78-letnia wokalistka przyznawała, że taka osoba jest "pilnie potrzebna" by zapanować nad "utratą lub uszkodzeniem" jego majątku. Utrzymywała także, że jej pociecha "nie jest w stanie zarządzać swoimi aktywami" - wszystko z powodu problemów psychicznych, a także nadużywania substancji. Objęcie kurateli nad synem miałoby zabezpieczyć jego finanse uznając jego żonę za częściowo winną jego złego stanu. "(...) Ich burzliwy związek był naznaczony cyklem uzależnienia od narkotyków i kryzysów zdrowia psychicznego" - pisze wokalistka.
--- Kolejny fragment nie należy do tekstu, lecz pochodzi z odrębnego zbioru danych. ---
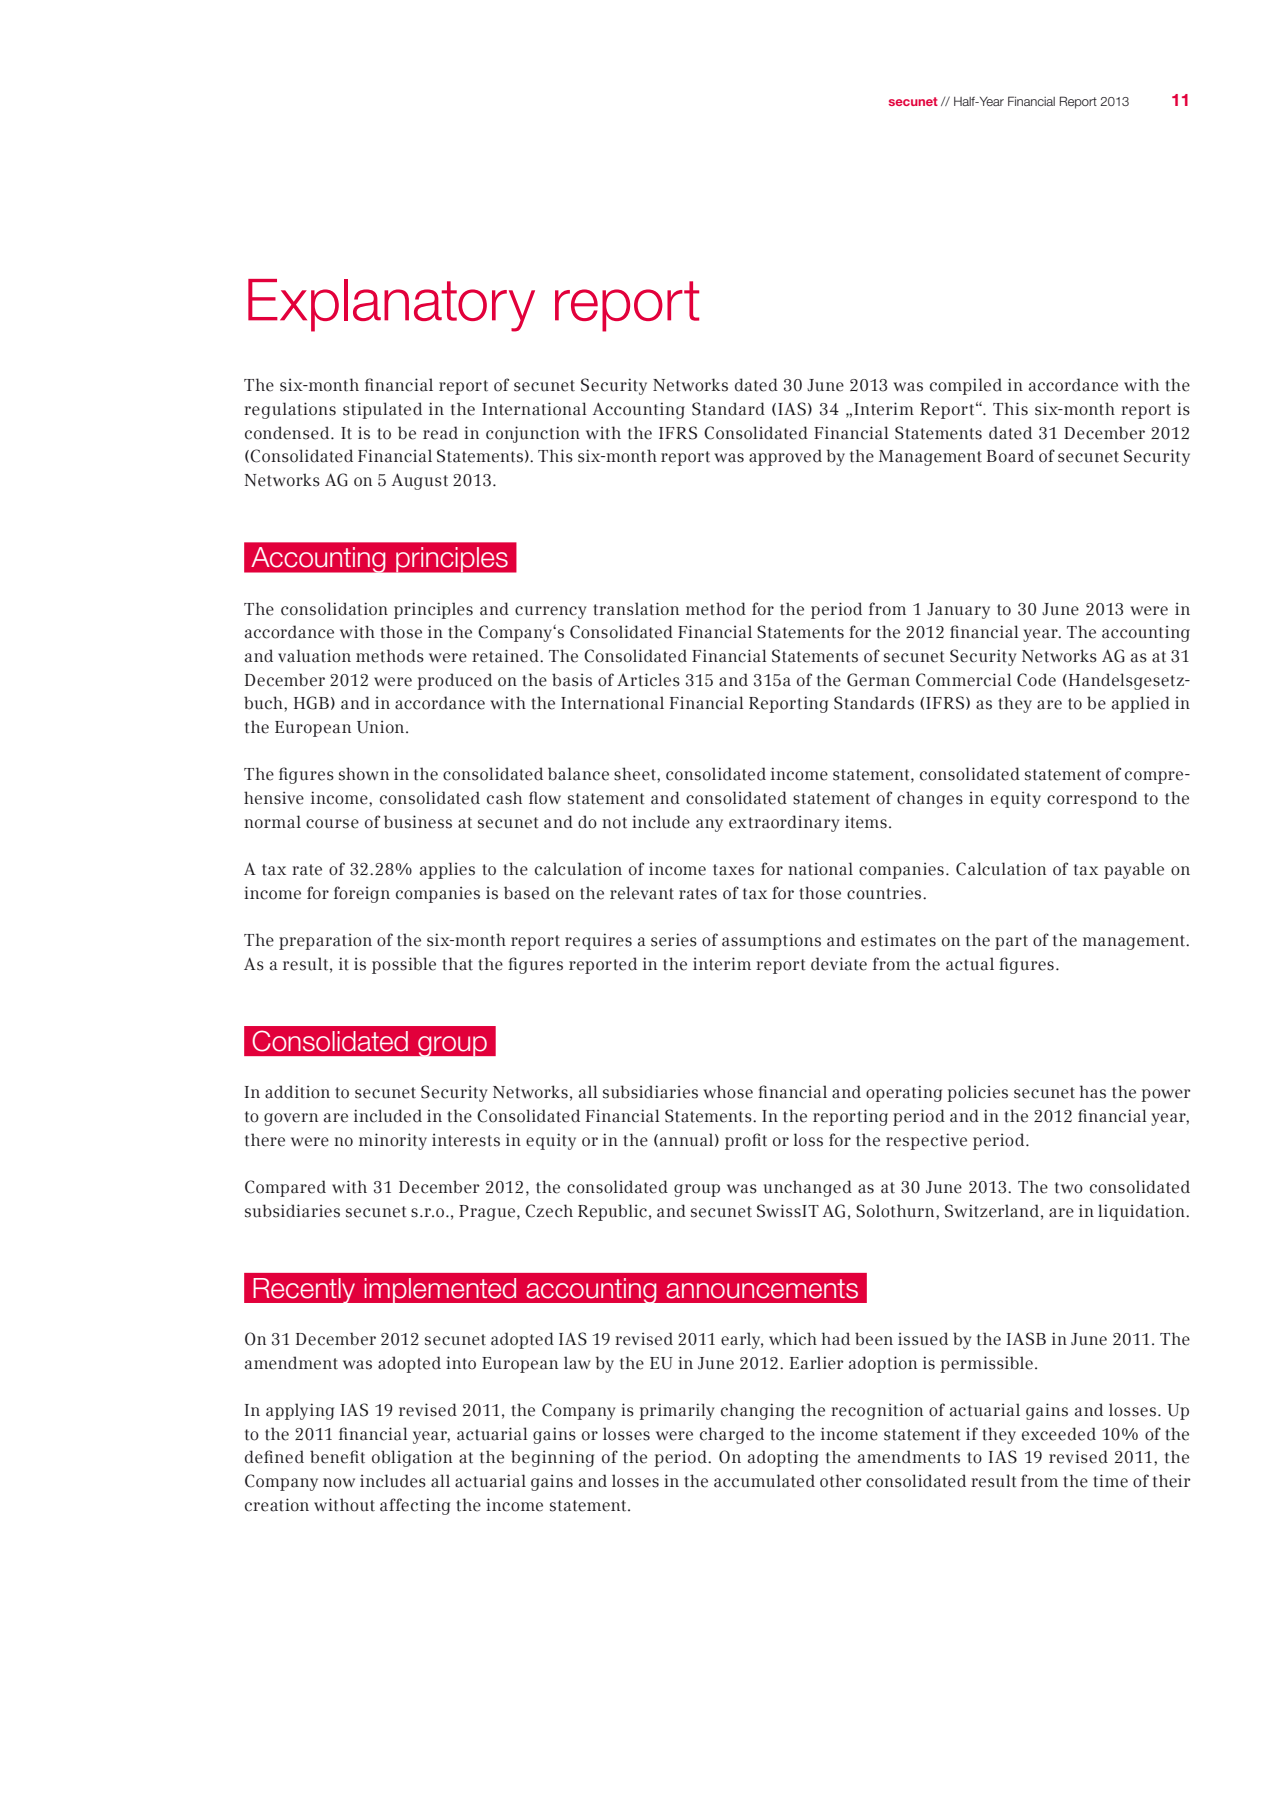  What do you see at coordinates (1036, 680) in the screenshot?
I see `Code` at bounding box center [1036, 680].
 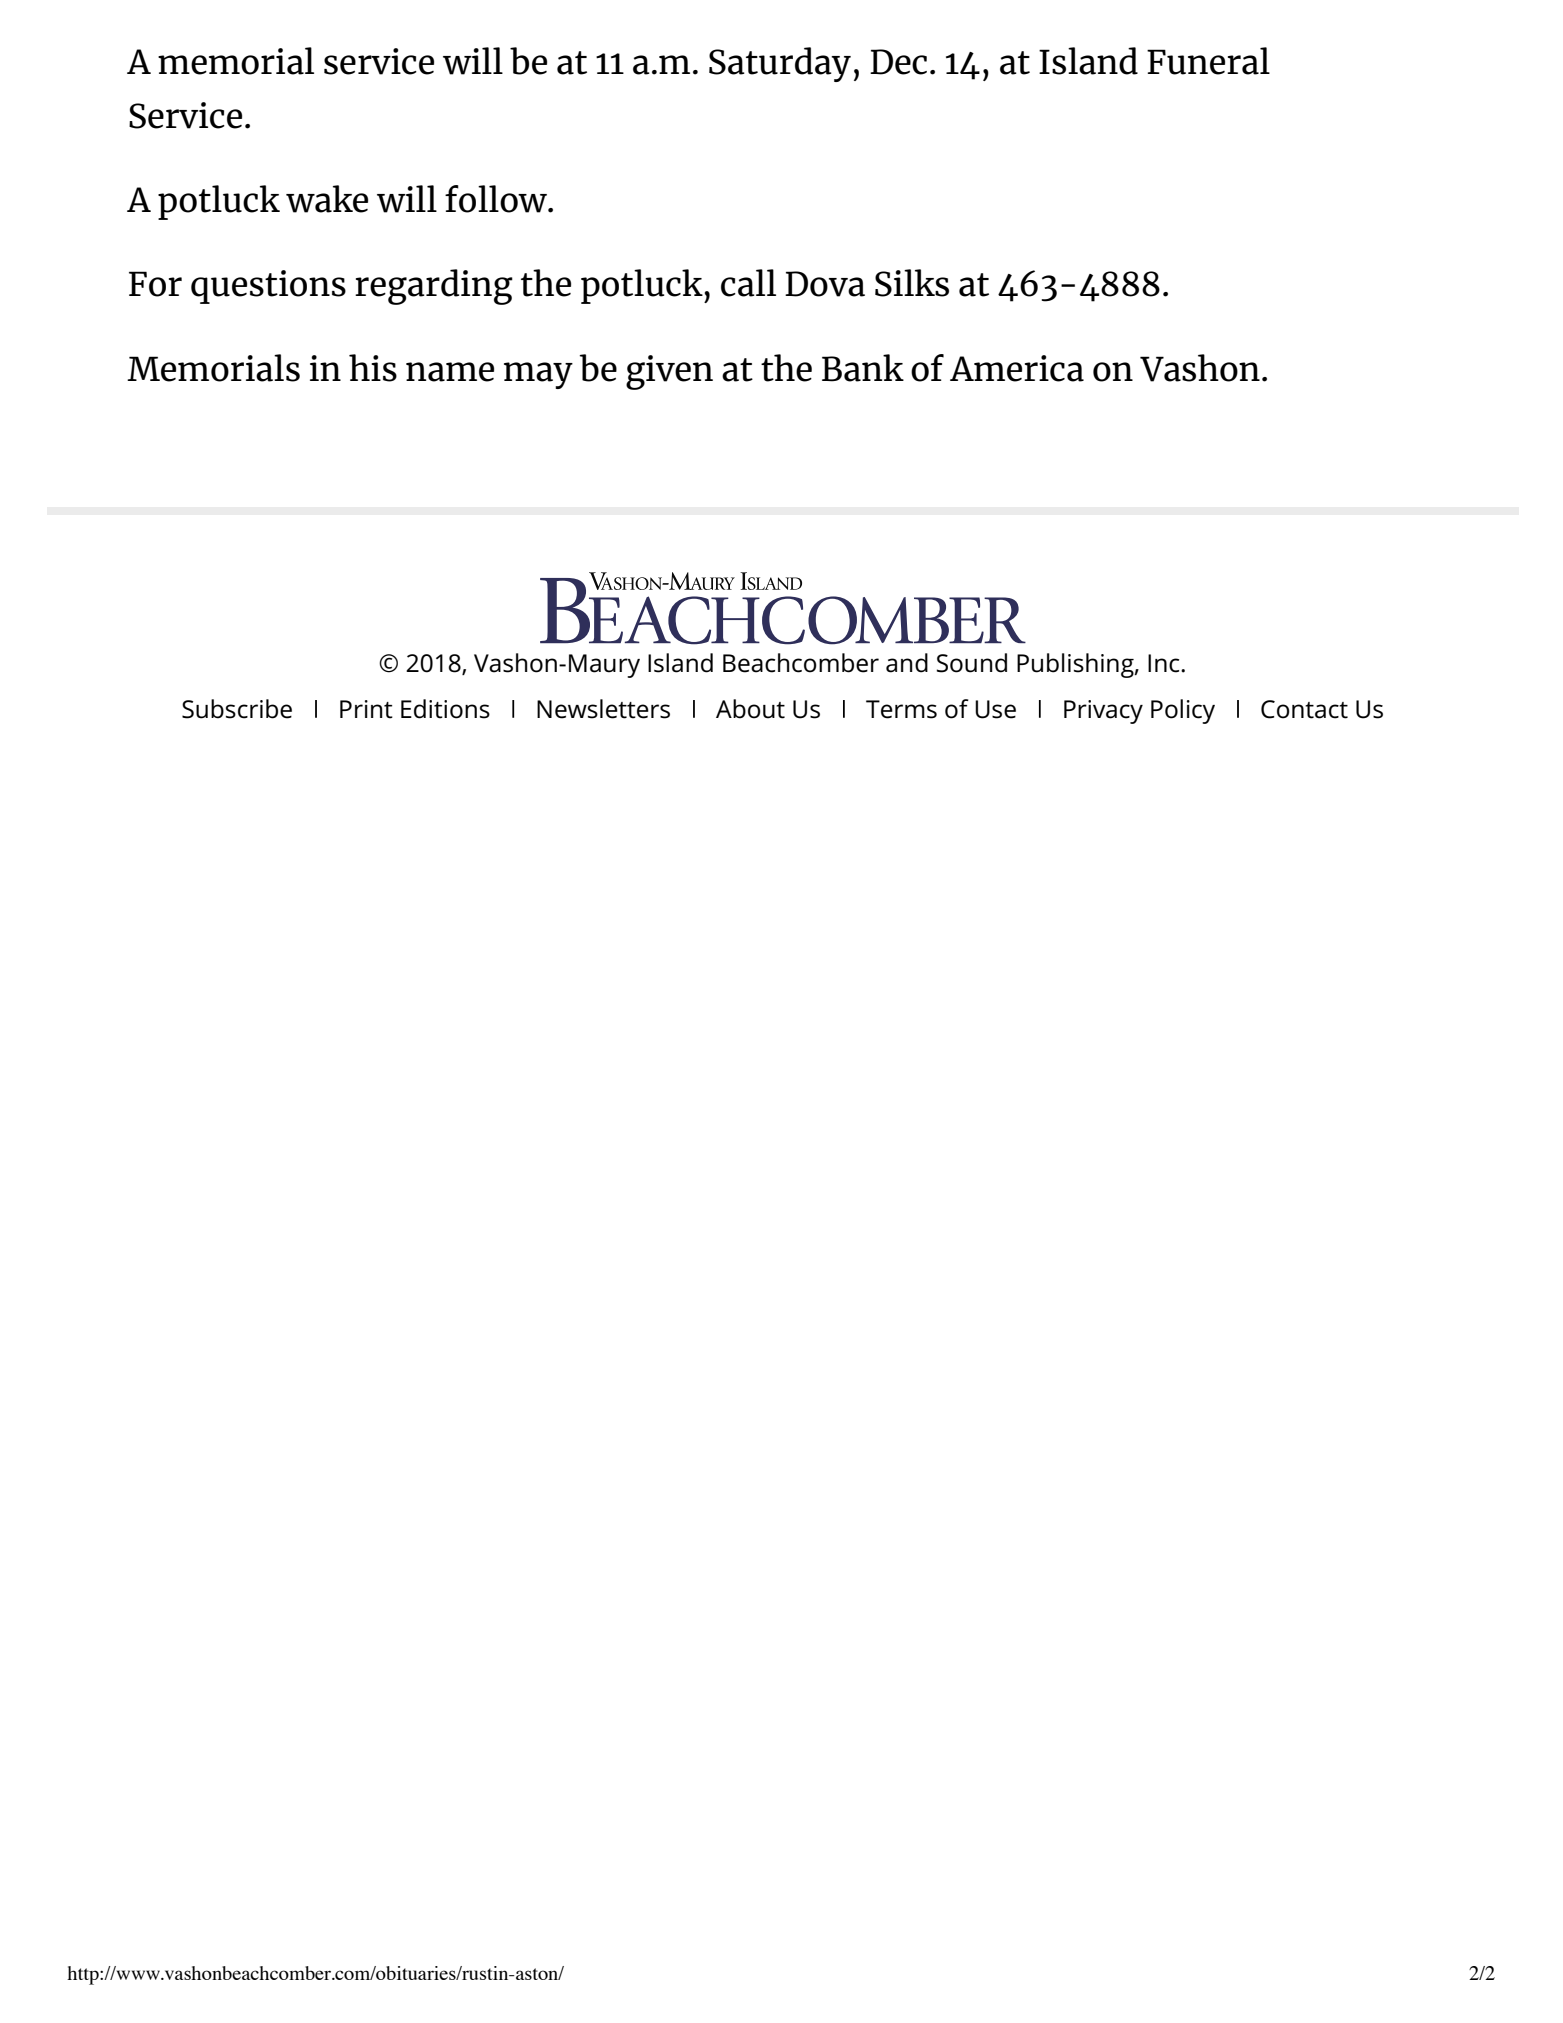 What do you see at coordinates (237, 709) in the screenshot?
I see `Subscribe` at bounding box center [237, 709].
Podczas rozprawy, która odbyła się 5 stycznia, reprezentująca artystkę mecenas Gabrielle Vidal stwierdziła, że ustanowienie tymczasowej kurateli nad Elijahem Blue Allmanem jest "sprawą życia i śmierci". Taka argumentacja nie wpłynęła jednak znacząco na sędzię Jessikę A. Uzcategui, która odrzuciła wniosek.
Wygląda jednak na to, że gwiazda niewiele wskóra swoimi prośbami. Głos zabrał sam zainteresowany, który utrzymuje, że wychodzi na prostą. "Jak wiele osób zmagałem się z uzależnieniem i wydawałem pieniądze w sposób, który nie zawsze był odpowiedzialny. Obecnie jestem pod opieką doktora Howarda Samuelsa i chodzę na spotkania AA" - wyjaśnił Allman w pisemnym oświadczeniu złożonym w sądzie. Utrzymywał także, że jest w stanie sam zarządzać swoimi pieniędzmi.
"Nie czułbym się komfortowo, gdyby moja mama pełniła rolę mojego opiekuna. Od ponad 90 dni jestem czysty i zdolny do tego, by w pełni zarządzać pieniędzmi, które otrzymuję kwartalnie z funduszu powierniczego pozostawionego przez mojego zmarłego ojca. Rozumiem, że moja mama dba o mój najlepszy interes, doceniam jej miłość i wsparcie, ale nie potrzebuję jej pomocy ani wsparcia" - powiedział przed sądem syn artystki.
O tym, że Allman ma problem z używkami, wiadomo od lat. On sam już wcześniej wyznał, że po raz pierwszy eksperymentował z twardymi narkotykami w młodym wieku. "Chciałem po prostu uciec od wszystkich mrocznych rzeczy z mojej przeszłości. Miałem kilka momentów, gdy byłem bliski skończenia ze sobą" - wyznał w "Entertainment Tonight". Od początku drugiej dekady XXI wieku Allman na zmianę przebywa na odwyku i wraca do nałogu. Podobnie niestabilnie wyglądają jego relacje z matką.